This article was originally published in the Fairbanks Daily News-Miner.

The Geophysical Institute at the University of Alaska Fairbanks was created by Congress at the end of World War II as a permanent research station focused on the Arctic. Since then the GI has been a world leader in Arctic research as GI faculty study the Earth and space, discovering new knowledge, solving old problems, and educating new generations of scientists and leaders — many of whom stay in Alaska.

While the GI has an outstanding international reputation for innovation and scholarship, there is another side of research in the GI, and elsewhere on the UA campuses, involving service to the Fairbanks North Star Borough, the state and the nation.

Alaska is a state with significant natural hazards and limited infrastructure. When the 7.1 magnitude earthquake shook Anchorage, seismologists in the GI’s Alaska Earthquake Center quickly characterized the event as part of their job to monitor the 43,000-plus earthquakes annually in Alaska. Staff and faculty from the Alaska Volcano Observatory, in partnership with the Alaska Division of Geological and Geophysical Surveys and the United States Geological Survey, spend summers repairing and replacing sensors on stations around the state that are used to monitor volcanic activity in Alaska and issue warnings.

In the past few days the Semisopochnoi volcano near Shemya has started rumbling, and the volcanologists are watching closely to provide warnings if necessary.
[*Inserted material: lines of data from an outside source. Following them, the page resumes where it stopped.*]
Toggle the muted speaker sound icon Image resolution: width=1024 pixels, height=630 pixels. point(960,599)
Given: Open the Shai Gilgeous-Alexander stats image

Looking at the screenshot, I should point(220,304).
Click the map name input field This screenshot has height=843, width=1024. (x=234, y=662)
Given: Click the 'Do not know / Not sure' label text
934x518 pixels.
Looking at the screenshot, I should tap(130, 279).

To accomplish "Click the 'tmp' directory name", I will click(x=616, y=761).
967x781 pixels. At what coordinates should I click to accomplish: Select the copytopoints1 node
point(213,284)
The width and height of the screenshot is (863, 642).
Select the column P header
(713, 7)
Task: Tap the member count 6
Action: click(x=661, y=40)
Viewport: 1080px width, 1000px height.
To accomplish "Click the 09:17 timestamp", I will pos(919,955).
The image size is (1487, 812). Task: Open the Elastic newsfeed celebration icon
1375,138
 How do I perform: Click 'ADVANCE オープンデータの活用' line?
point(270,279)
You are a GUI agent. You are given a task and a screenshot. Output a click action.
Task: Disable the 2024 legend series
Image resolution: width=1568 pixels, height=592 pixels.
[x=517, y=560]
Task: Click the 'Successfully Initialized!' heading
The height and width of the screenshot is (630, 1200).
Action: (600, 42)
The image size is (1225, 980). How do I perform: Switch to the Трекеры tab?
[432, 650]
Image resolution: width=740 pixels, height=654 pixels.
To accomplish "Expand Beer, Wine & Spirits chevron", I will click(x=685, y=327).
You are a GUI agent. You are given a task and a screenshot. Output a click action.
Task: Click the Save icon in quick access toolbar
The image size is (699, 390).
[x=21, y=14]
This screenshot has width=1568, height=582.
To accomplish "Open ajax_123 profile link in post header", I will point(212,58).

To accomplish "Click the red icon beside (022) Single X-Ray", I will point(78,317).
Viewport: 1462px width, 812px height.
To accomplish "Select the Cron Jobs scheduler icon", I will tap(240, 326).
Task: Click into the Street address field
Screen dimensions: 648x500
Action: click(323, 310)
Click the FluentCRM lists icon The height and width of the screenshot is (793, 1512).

When the Coast Guard icebreaker Healy escorted the tanker Renda to deliver emergency fuel to Nome, they called upon the GI’s Alaska Center for Unmanned Aircraft System Integration — ACUASI — and sea ice experts to help guide both ships to a safe location to unload fuel. National Public Radio recently related a story about an effort to rescue an entrapped right whale in the Saint Lawrence Seaway.

For the past three years, ACUASI has been helping Transport Canada by flying unmanned aircraft there to watch for whales and warn shipping. ACUASI flew multiple emergency missions in Alaska to help firefighters find hot spots when it’s too smoky for aircraft, or helped the borough find lost hikers, and helped the Fairbanks Police Department document crashes on the Richardson Highway. On the national scene, ACUASI is showing the Federal Aviation Administration and NASA how to merge unmanned and manned airspaces and show commercial companies how to fly unmanned aircraft safely in Alaska.

Upon request, the Coast Guard received satellite data to help guide them to a sailor trapped in the Arctic. When the Air Force found the 1952 Mount Gannett C-124 crash on the Colony Glacier, GI glaciologists provided the information needed for them to decide to act quickly, and the Army National Guard was able to retrieve bodies before the glacier dumped the aircraft into Lake George. After mudslides killed several people in Sitka, GI scientists worked to arrange fly-overs of a NASA radar aircraft to make sure the land was stable. For more than 50 years, the GI has helped NASA and the Defense Department launch rockets from Poker Flat Research Range to study the upper atmosphere and aurora. The Alaska Satellite Facility downlinks 40% of NASA’s polar orbiting satellite data and is working with many small satellite providers to collect their data from space as their satellites fly over Alaska. The U.S. Navy was grateful when sea ice experts from the GI helped build a floating base on the Arctic sea ice for their recent ICEX exercises.

These are just a few examples of the many times the GI has been called upon to help and has risen to the occasion.

The governor’s effort to slash the university’s budget has many unforeseen consequences. Faculty, staff and students in the GI and at UAF love this state and will do anything we can when called upon to help. There is another side of research at UAF that often goes unnoticed.

Bob McCoy is director of the Geophysical Institute at the University of Alaska Fairbanks.